The company fired Chris Smalls, the organizer of the Staten Island strike, based on the bogus claim that he violated quarantine restriction after coming into contact with a COVID-19 victim. Responding to the victimization, Detroit strike leader Mario Crippen told the Verge, “If I’m afraid of a little retaliation, then I’m not fighting for nobody. There has to be one person to stand up and fight for what’s right, and that’s got to be me. … they fired [Smalls] because he was standing up for what’s right. So, once I stand up for what’s right, you fire me, and then let’s say another building does a walkout, you fire them. What are you trying to hide, Amazon? What are you trying to hide?”

The strikes by Amazon, Instacart and Whole Foods workers deserve the support of the entire working class in the United States and internationally. There are millions of workers, including health care, logistics, grocery delivery workers and others, who are willing and able to provide a critical social service in the midst of this crisis. But these workers must be guaranteed living wages and a safe working environment.

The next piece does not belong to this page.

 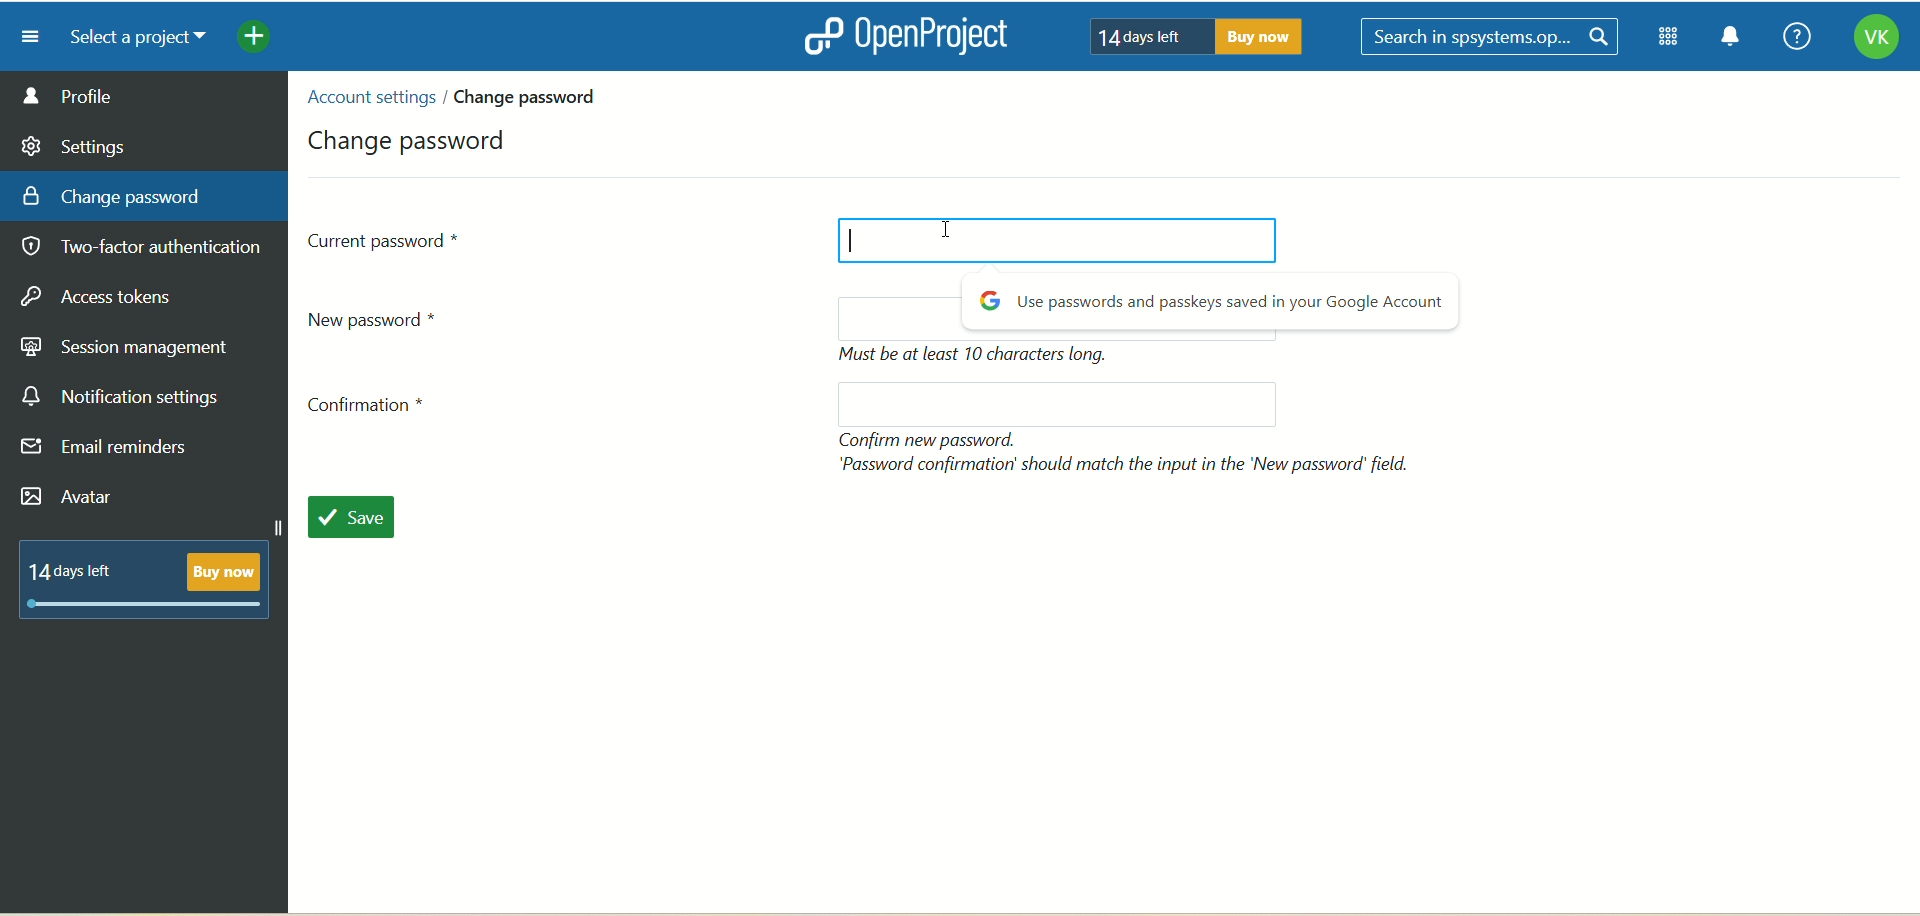 What do you see at coordinates (149, 249) in the screenshot?
I see `two factor authentication` at bounding box center [149, 249].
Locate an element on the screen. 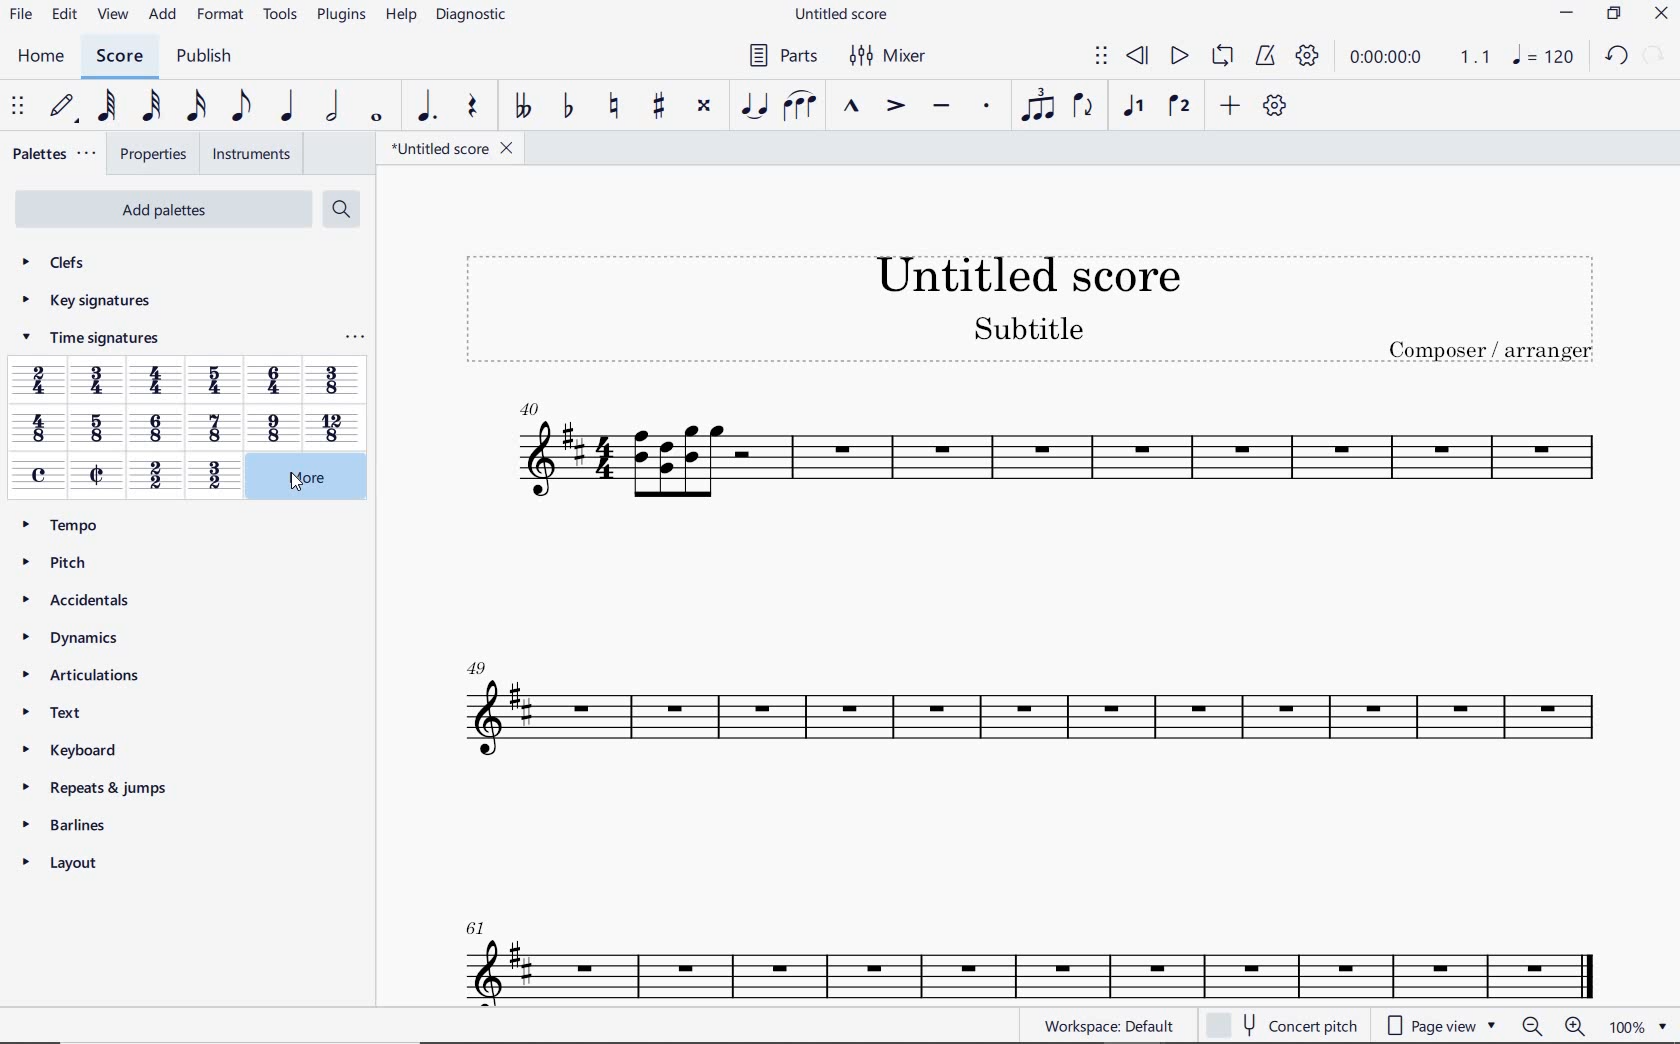 This screenshot has width=1680, height=1044. CONCERT PITCH is located at coordinates (1281, 1023).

The Socialist Equality Party urges workers to form rank-and-file workplace committees, democratically controlled by workers themselves, to oversee working conditions and ensure the defense of workers’ interests. No confidence can be placed in the trade unions, which are arms of corporate management that have done nothing to secure the safety of workers. Rank-and-file committees, working with medical professionals at every workplace, must ensure the safety of all workers.

The SEP insists that rather than being bailed out, the giant banks and corporations like Amazon be turned into publicly owned utilities, democratically controlled by the working class, with no compensation to the billionaire shareholders and corporate executives.

There is no reason why the distribution of food and other essential items should be run by Instacart, Amazon and other private corporations. This vital social service should instead be part of a centrally planned socialist economy, based on addressing social needs, not generating private profit.